António Horta-Osório devra faire table rase du passé chez Credit Suisse

le 01/12/2020 L'AGEFI Quotidien / Edition de 14H

António Horta-Osório devra faire table rase du passé chez Credit Suisse
Antonio Horta-Osorio
(Bloomberg)

Credit Suisse a annoncé avoir proposé le nom d’António Horta-Osório pour prendre la présidence du groupe. S’il est élu lors de la prochaine assemblée générale, il succèdera en avril prochain à Urs Rohner, en poste depuis 2011 et dont le mandat arrive à expiration. 

Cette nomination met fin à plusieurs mois de rumeurs sur la personnalité du nouveau président. Si contrairement à ce qu’évoquaient plusieurs sources de presse, ce n’est pas une femme qui a été choisie pour présider la banque, c’est la première fois que ce poste échoit à une personnalité n’ayant pas la nationalité suisse. António Horta-Osório a 56 ans et est citoyen portugais. Il est actuellement directeur général de Lloyds Banking Group, la plus grande banque commerciale et de détail du Royaume-Uni, qu'il a annoncé cet été vouloir quitter.

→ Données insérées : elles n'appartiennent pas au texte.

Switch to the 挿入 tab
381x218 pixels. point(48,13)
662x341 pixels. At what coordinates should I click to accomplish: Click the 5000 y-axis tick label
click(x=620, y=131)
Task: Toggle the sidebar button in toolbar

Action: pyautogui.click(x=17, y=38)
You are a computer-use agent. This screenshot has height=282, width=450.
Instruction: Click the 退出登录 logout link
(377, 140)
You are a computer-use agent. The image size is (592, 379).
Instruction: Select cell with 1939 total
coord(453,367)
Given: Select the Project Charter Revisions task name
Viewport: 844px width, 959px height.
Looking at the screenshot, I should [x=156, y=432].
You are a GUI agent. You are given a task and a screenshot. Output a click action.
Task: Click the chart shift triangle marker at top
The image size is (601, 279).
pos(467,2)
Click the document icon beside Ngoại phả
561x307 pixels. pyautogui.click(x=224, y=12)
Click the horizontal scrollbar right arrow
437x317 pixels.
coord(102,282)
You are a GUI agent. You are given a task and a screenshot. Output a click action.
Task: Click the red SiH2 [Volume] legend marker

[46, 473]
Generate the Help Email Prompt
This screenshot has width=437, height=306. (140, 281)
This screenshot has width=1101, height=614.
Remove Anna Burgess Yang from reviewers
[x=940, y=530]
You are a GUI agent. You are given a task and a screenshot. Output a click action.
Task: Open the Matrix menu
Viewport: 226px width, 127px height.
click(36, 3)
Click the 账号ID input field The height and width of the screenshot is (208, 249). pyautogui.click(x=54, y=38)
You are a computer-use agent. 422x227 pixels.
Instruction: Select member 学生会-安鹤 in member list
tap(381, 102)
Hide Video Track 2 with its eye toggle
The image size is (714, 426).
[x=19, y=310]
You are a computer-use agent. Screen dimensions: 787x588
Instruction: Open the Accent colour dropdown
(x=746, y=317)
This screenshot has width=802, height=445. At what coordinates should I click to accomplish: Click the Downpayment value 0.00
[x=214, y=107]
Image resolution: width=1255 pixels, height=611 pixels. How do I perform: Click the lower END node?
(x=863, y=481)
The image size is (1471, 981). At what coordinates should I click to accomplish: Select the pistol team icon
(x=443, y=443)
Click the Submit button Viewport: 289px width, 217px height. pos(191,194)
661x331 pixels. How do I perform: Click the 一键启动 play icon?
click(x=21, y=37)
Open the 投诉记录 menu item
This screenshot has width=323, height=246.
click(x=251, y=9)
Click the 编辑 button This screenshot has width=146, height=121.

La proposition de ce nom, est le fruit, déclare la banque, « d’un processus de recherche intensif orienté à l’international ». Elle intervient cependant alors que Thomas Gottstein le nouveau directeur nommé en février 2020 après le départ brutal de son prédécesseur Tidjane Thiam, est pour sa part un citoyen suisse et un pur produit de la maison.

Aujourd’hui, la banque doit mener plusieurs chantiers de front. Elle est entré dans une phase de profonde restructuration de ses activités de banque d’investissement et de marché et a fusionné ses activités avec celles de sa filiale régionale Neue Aargauer Bank. Elle doit aussi s’affranchir de la réputation qui la suit depuis l’affaire d’espionnage digne d’un roman ayant opposé Tidjane Thiam à Iqbal Khan, alors en charge de la gestion de fortune de la banque.

Hasard du calendrier, la banque a également annoncé aujourd’hui qu’un litige l’opposant à MBIA depuis 2009 concernant des garanties sur créances hypothécaires résidentielles (RMBS) américaines émises en 2007 pourrait entraîner un jugement contre elle. Le Credit Suisse pourrait à avoir à s'acquitter d'une somme maximum d'environ 680 millions de dollars. Bien que la banque estime avoir « de solides motifs d'appel », elle a déjà passé pour 300 millions de dollars de provisions au cours des périodes précédentes dans le cadre de cette affaire et devrait les augmenter encore au quatrième trimestre de cette année.